▸ **BRIEF 1**
Answer these from the bisect patch reply:
(a) Who wrote "Cute idea."?
(b) How far apart, at minimum, were the random good and bad starting revisions in the tests?
(c) In how many of the cases did the number of bisection steps stay the same?

** Begin SUPPLIED PASSAGE **

Re: [PATCH] bisect: loosen halfway() check for a large number of commits

Christian Couder <christian.couder@xxxxxxxxx> · Sat, 24 Oct 2020 09:41:27 +0200

On Thu, Oct 22, 2020 at 8:20 PM Junio C Hamano <gitster@xxxxxxxxx> wrote:
>
> SZEDER Gábor <szeder.dev@xxxxxxxxx> writes:
>
> > However, when we have thousands of commits it's not all that important
> > to find the _exact_ halfway point, a few commits more or less doesn't
> > make any real difference for the bisection.
>
> Cute idea.

I like the idea too.

> > So I ran some tests to see how often that happens: picked random good
> > and bad starting revisions at least 50k commits apart and a random
> > first bad commit in between in git.git, and used 'git bisect run git
> > merge-base --is-ancestor HEAD $first_bad_commit' to check the number
> > of necessary bisection steps.  After repeating all this 1000 times
> > both with and without this patch I found that:
> >
> >   - 146 cases needed one more bisection step than before, 149 cases
> >     needed one less step, while in the remaining 705 cases the number
> >     of steps didn't change.  So the number of bisection steps does
> >     indeed change in a non-negligible number of cases, but it seems
> >     that the average number of steps doesn't change in the long run.

** End SUPPLIED PASSAGE **

▸ **BRIEF 2**
In the entries, rewrite the lines from the one holding "Task: Open the Adjustments magic wand menu" through the one holding "Action: tap(353, 44)", inclusive, changing "magic wand" to "crop" and keeping everything else the same. Leave out the pictures.

** Begin INPUT MATERIAL **

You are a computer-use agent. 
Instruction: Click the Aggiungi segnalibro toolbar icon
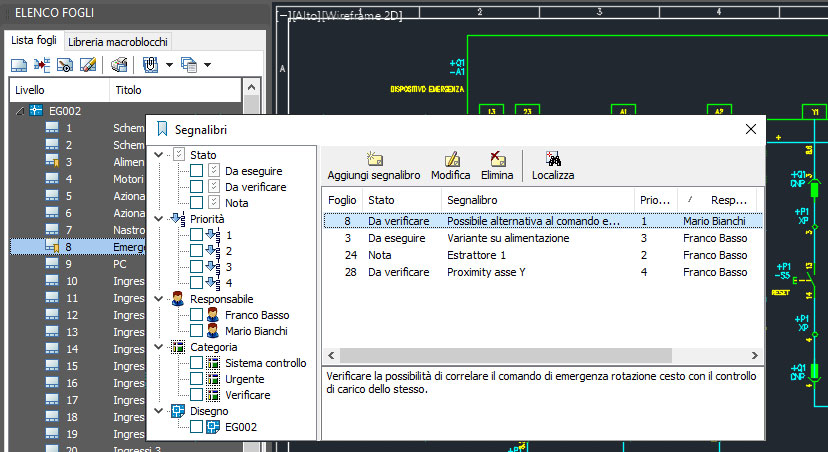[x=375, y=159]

** End INPUT MATERIAL **
** Begin INPUT MATERIAL **

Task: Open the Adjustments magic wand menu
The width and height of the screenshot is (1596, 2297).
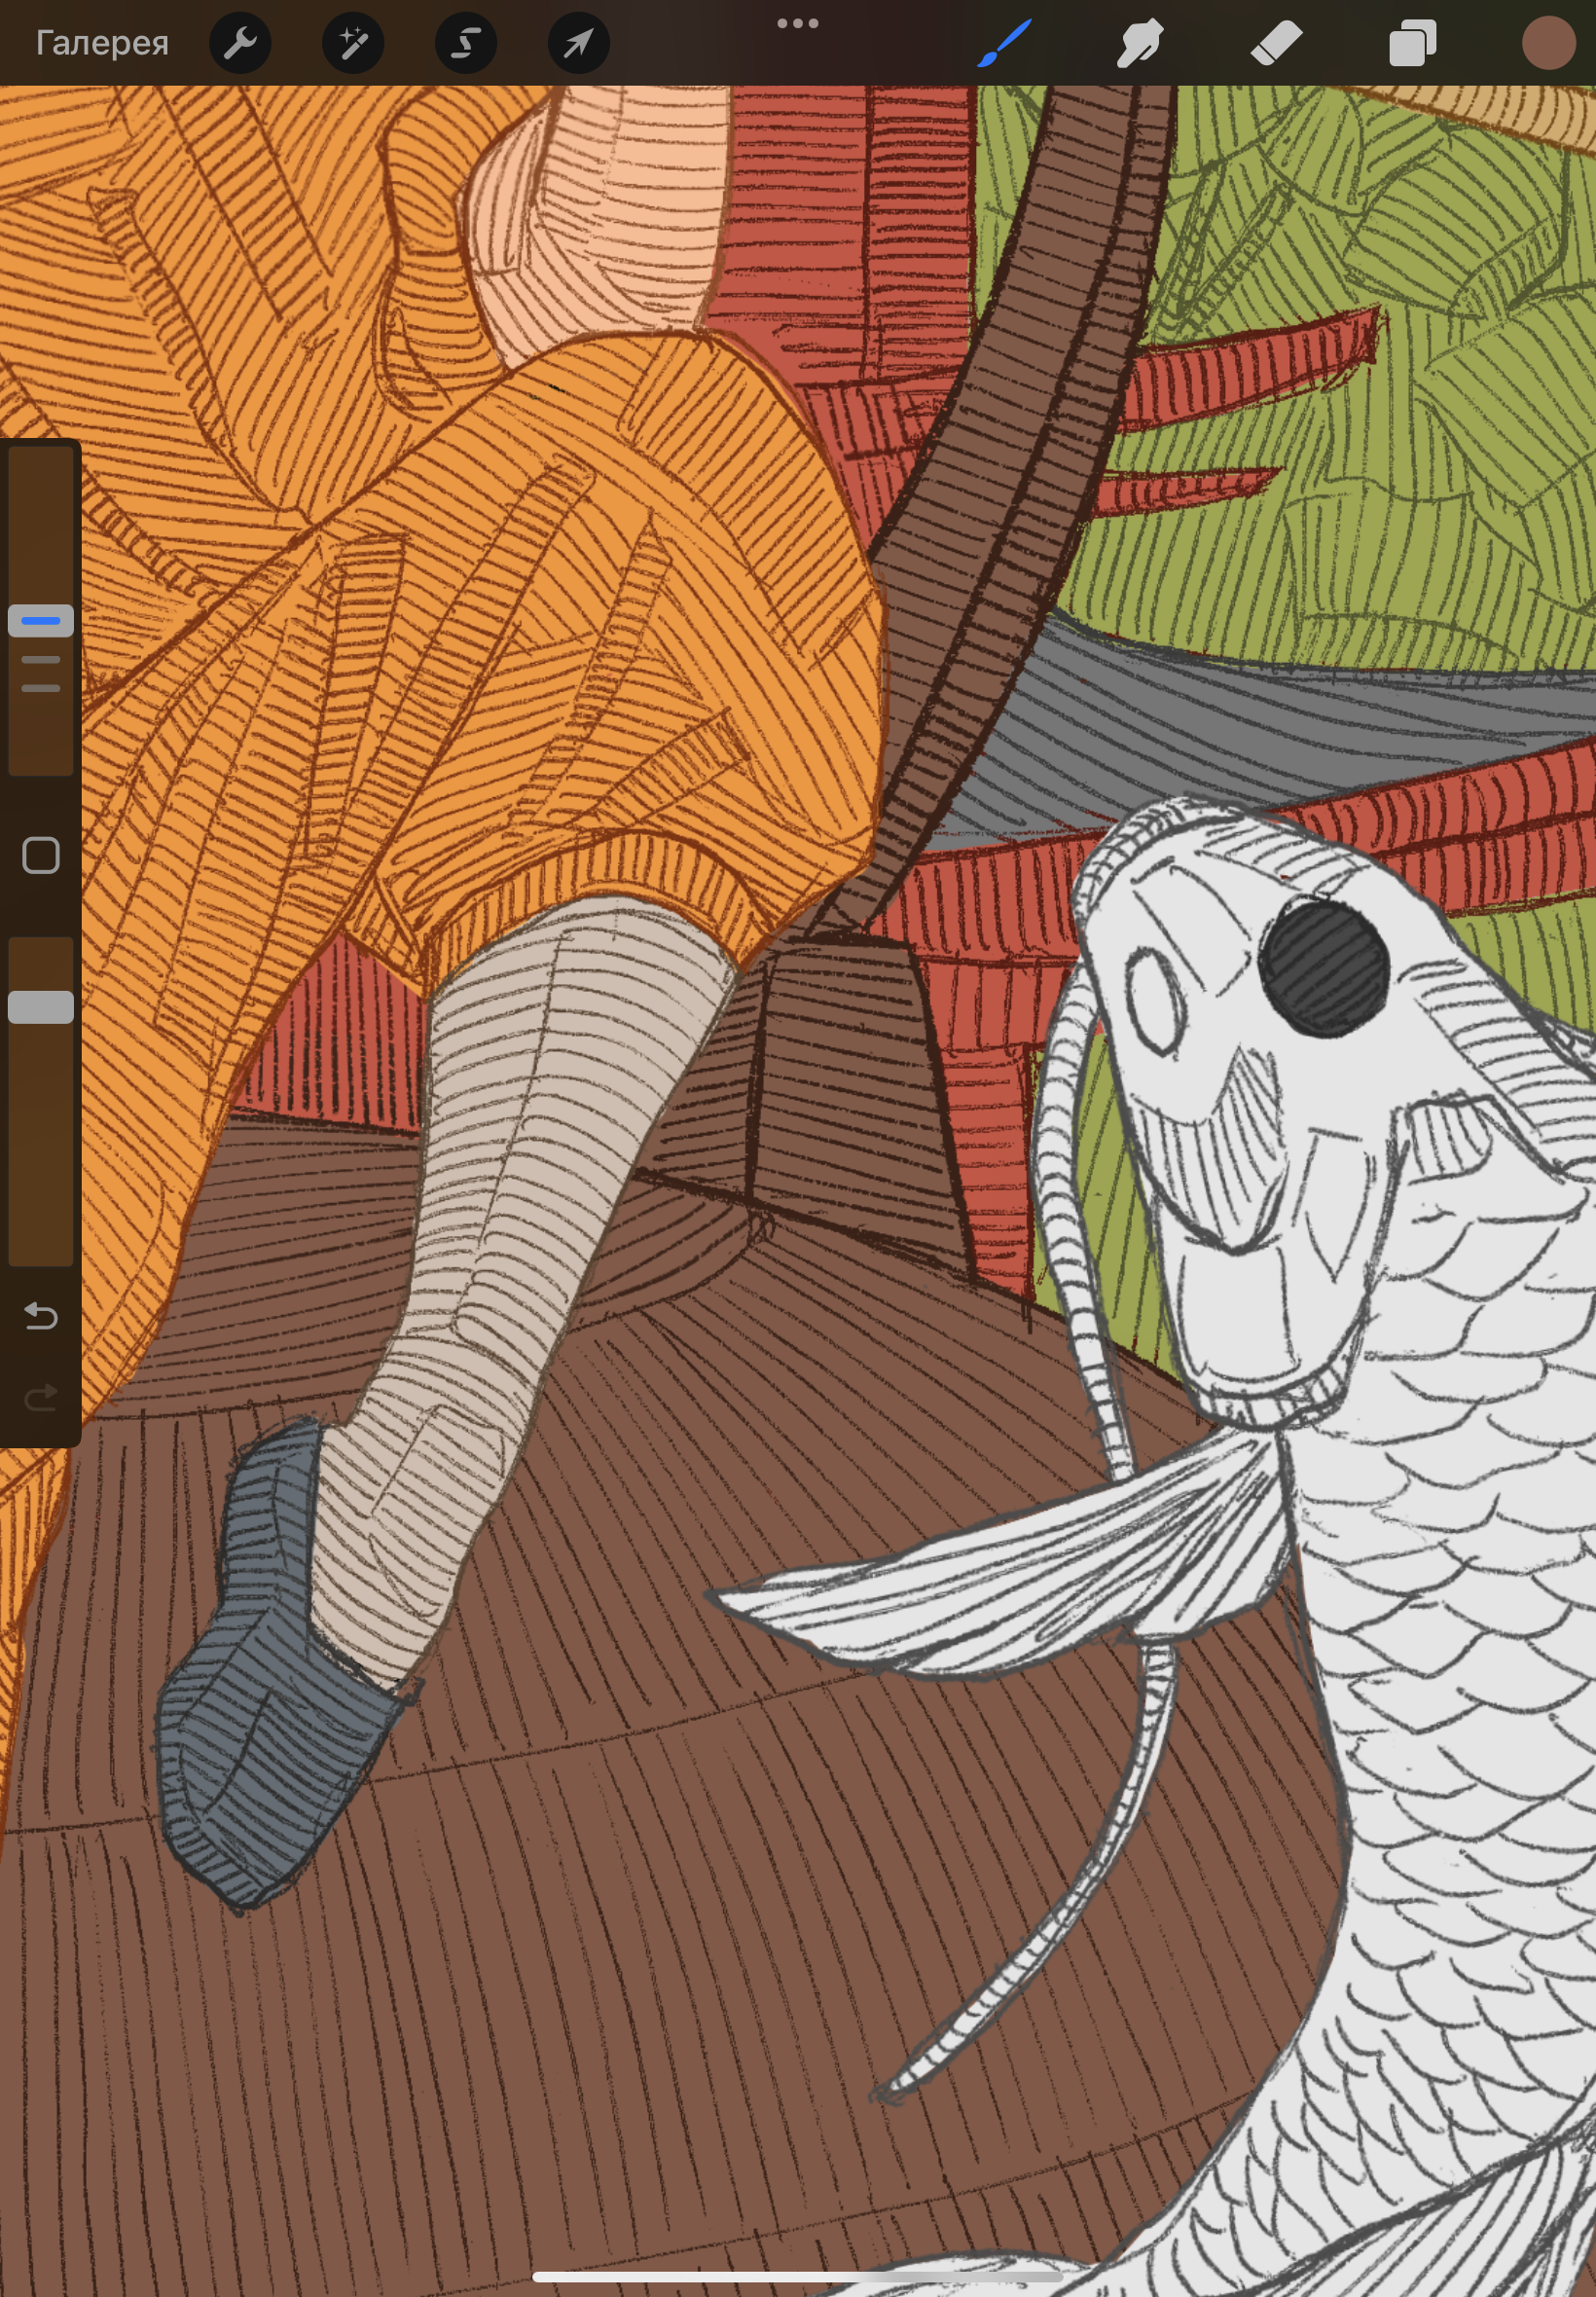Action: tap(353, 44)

** End INPUT MATERIAL **
** Begin INPUT MATERIAL **

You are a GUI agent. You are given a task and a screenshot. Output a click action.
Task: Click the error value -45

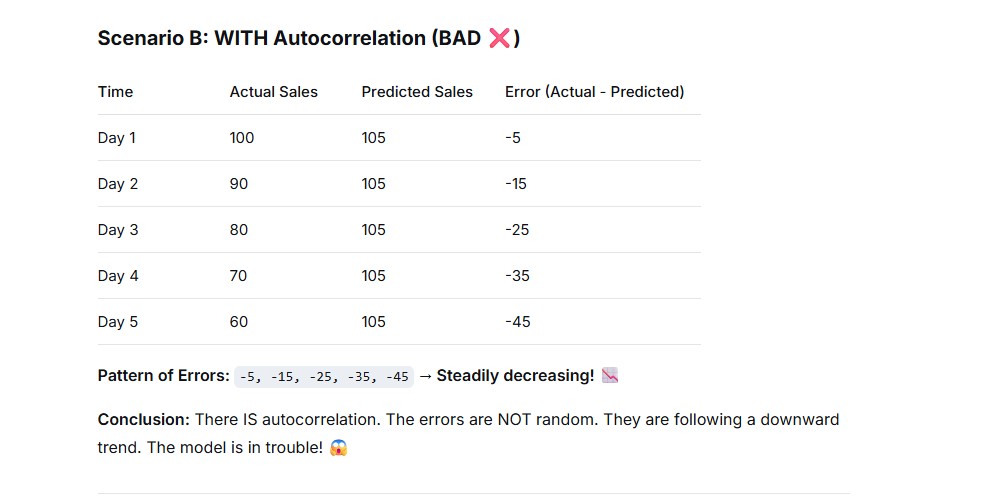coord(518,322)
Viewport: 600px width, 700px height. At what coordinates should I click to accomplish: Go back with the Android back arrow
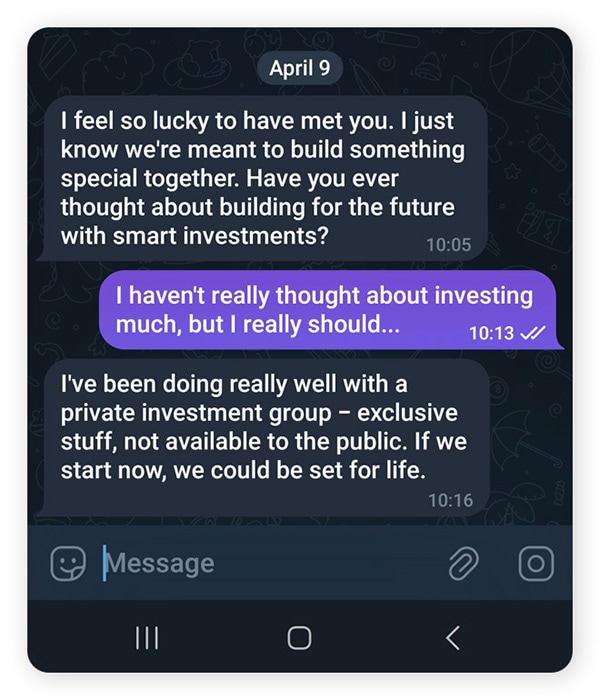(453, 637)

** End INPUT MATERIAL **

▸ **CORRECT OUTPUT 1**
(a) Junio C Hamano
(b) At least 50k commits
(c) 705

▸ **CORRECT OUTPUT 2**
Task: Open the Adjustments crop menu
The width and height of the screenshot is (1596, 2297).
Action: tap(353, 44)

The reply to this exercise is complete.